Application Path Through NDDOT Driver License Division

North Dakota TRL applications are handled by the NDDOT Driver License Division, not a court, though DUI cases may require a court order before NDDOT processes the application. Confirm with your attorney or the court clerk whether a court petition is required for your suspension type before submitting paperwork to NDDOT. Gather your documentation: proof of SR-22 filing (your carrier will provide a copy), proof of ignition interlock installation (your interlock provider issues a certificate), your employer verification letter with route and hour details, and any court orders or chemical dependency evaluation results if your suspension is DUI-related. DUI cases require proof of enrollment in or completion of a recommended treatment program—NDDOT will not approve a TRL without this documentation. Submit your application to the NDDOT Driver License Division office that serves your county. Processing time is not published by NDDOT, but most applications are reviewed within 10 to 15 business days if all documentation is complete. Incomplete applications are returned, resetting the timeline. Call ahead to confirm the current fee and whether your specific suspension type requires additional forms.

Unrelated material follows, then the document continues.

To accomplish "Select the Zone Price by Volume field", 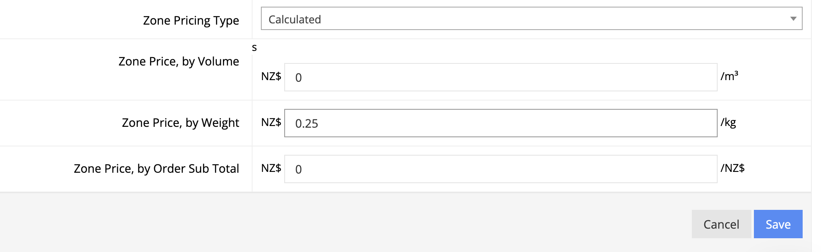I will click(x=500, y=78).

What Happens If You Are Caught Driving Outside Approved Hours or Routes

Violating your TRL terms—driving outside approved hours, routes, or purposes—results in immediate TRL revocation and extends your underlying suspension. North Dakota treats TRL violations as driving under suspension, a criminal offense under NDCC § 39-06-42. A second suspension adds minimum jail time in most counties. Employers sometimes assume a TRL functions like a regular license with minor restrictions. It does not. If your manager asks you to run an errand to a supplier not listed on your approved-route documentation, you cannot legally drive there under your TRL, even if the trip is work-related. The route is the restriction, not the purpose. Many drivers lose their TRL within the first 30 days because they misunderstood the scope. If your work schedule changes after your TRL is issued, you must file an amended petition with NDDOT and receive approval before driving under the new schedule. Do not assume the broader hours are covered. NDDOT does not grant retroactive approvals, and any driving outside your documented hours before the amendment is approved counts as a violation.

CDL Holders and the Commercial Driving Exclusion

North Dakota's TRL does not authorize commercial vehicle operation, even for CDL holders whose job requires driving. If you hold a commercial driver's license and your personal license is suspended, your TRL allows you to drive a personal vehicle to and from your commercial driving job, but you cannot operate a commercial motor vehicle under the TRL. This creates a secondary problem: many trucking and delivery employers will not retain drivers who cannot perform their job duties. A TRL does not solve the employment-loss risk for CDL-dependent jobs. If your suspension disqualifies your CDL, the TRL allows you to commute to a non-commercial job, but it does not restore your ability to drive commercially. CDL suspensions often run concurrently with personal license suspensions but carry separate reinstatement requirements under federal FMCSA regulations. Even after your personal TRL is issued, your CDL may remain suspended, requiring a separate reinstatement process and potentially a CDL retest. Confirm your CDL status with NDDOT before assuming your TRL clears you to return to commercial work.